## WHAT TO DO
Copy the following lines verbatim, keeping every character as shown.

-- BEGIN INPUT ROWS --

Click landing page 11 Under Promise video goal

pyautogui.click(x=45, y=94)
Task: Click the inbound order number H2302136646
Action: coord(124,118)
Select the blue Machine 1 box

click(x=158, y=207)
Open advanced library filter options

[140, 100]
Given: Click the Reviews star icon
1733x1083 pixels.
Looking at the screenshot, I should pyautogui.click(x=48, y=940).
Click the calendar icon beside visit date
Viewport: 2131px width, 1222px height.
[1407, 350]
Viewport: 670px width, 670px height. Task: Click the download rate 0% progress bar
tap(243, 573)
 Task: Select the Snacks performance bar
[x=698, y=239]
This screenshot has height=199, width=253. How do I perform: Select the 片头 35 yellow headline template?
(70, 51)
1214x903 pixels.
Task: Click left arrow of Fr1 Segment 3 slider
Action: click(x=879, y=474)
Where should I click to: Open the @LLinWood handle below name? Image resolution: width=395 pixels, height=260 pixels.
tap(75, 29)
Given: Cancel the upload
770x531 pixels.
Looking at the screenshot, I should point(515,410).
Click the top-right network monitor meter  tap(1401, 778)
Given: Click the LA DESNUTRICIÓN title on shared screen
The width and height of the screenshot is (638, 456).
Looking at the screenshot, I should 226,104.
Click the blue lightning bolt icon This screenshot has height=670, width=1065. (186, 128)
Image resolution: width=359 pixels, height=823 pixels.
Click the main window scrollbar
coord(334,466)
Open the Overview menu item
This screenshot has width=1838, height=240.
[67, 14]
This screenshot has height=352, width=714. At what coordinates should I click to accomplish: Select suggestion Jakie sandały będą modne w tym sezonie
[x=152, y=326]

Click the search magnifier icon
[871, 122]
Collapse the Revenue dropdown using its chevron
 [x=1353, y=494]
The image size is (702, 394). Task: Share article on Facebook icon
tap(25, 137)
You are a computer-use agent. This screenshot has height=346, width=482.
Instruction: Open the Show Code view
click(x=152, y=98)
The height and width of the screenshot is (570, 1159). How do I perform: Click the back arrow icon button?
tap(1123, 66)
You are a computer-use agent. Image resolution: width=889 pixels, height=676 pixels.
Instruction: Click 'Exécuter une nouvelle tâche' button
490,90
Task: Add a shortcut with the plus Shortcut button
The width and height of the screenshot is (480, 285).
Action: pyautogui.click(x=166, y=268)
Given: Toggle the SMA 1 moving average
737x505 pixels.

-- END INPUT ROWS --

## CORRECT RESPONSE
Click landing page 11 Under Promise video goal

pyautogui.click(x=45, y=94)
Task: Click the inbound order number H2302136646
Action: coord(124,118)
Select the blue Machine 1 box

click(x=158, y=207)
Open advanced library filter options

[140, 100]
Given: Click the Reviews star icon
1733x1083 pixels.
Looking at the screenshot, I should pyautogui.click(x=48, y=940).
Click the calendar icon beside visit date
Viewport: 2131px width, 1222px height.
[1407, 350]
Viewport: 670px width, 670px height. Task: Click the download rate 0% progress bar
tap(243, 573)
 Task: Select the Snacks performance bar
[x=698, y=239]
This screenshot has height=199, width=253. How do I perform: Select the 片头 35 yellow headline template?
(70, 51)
1214x903 pixels.
Task: Click left arrow of Fr1 Segment 3 slider
Action: click(x=879, y=474)
Where should I click to: Open the @LLinWood handle below name? Image resolution: width=395 pixels, height=260 pixels.
tap(75, 29)
Given: Cancel the upload
770x531 pixels.
Looking at the screenshot, I should point(515,410).
Click the top-right network monitor meter  tap(1401, 778)
Given: Click the LA DESNUTRICIÓN title on shared screen
The width and height of the screenshot is (638, 456).
Looking at the screenshot, I should 226,104.
Click the blue lightning bolt icon This screenshot has height=670, width=1065. (186, 128)
Image resolution: width=359 pixels, height=823 pixels.
Click the main window scrollbar
coord(334,466)
Open the Overview menu item
This screenshot has width=1838, height=240.
[67, 14]
This screenshot has height=352, width=714. At what coordinates should I click to accomplish: Select suggestion Jakie sandały będą modne w tym sezonie
[x=152, y=326]

Click the search magnifier icon
[871, 122]
Collapse the Revenue dropdown using its chevron
 [x=1353, y=494]
The image size is (702, 394). Task: Share article on Facebook icon
tap(25, 137)
You are a computer-use agent. This screenshot has height=346, width=482.
Instruction: Open the Show Code view
click(x=152, y=98)
The height and width of the screenshot is (570, 1159). How do I perform: Click the back arrow icon button?
tap(1123, 66)
You are a computer-use agent. Image resolution: width=889 pixels, height=676 pixels.
Instruction: Click 'Exécuter une nouvelle tâche' button
490,90
Task: Add a shortcut with the plus Shortcut button
The width and height of the screenshot is (480, 285).
Action: pyautogui.click(x=166, y=268)
Given: Toggle the SMA 1 moving average
737x505 pixels.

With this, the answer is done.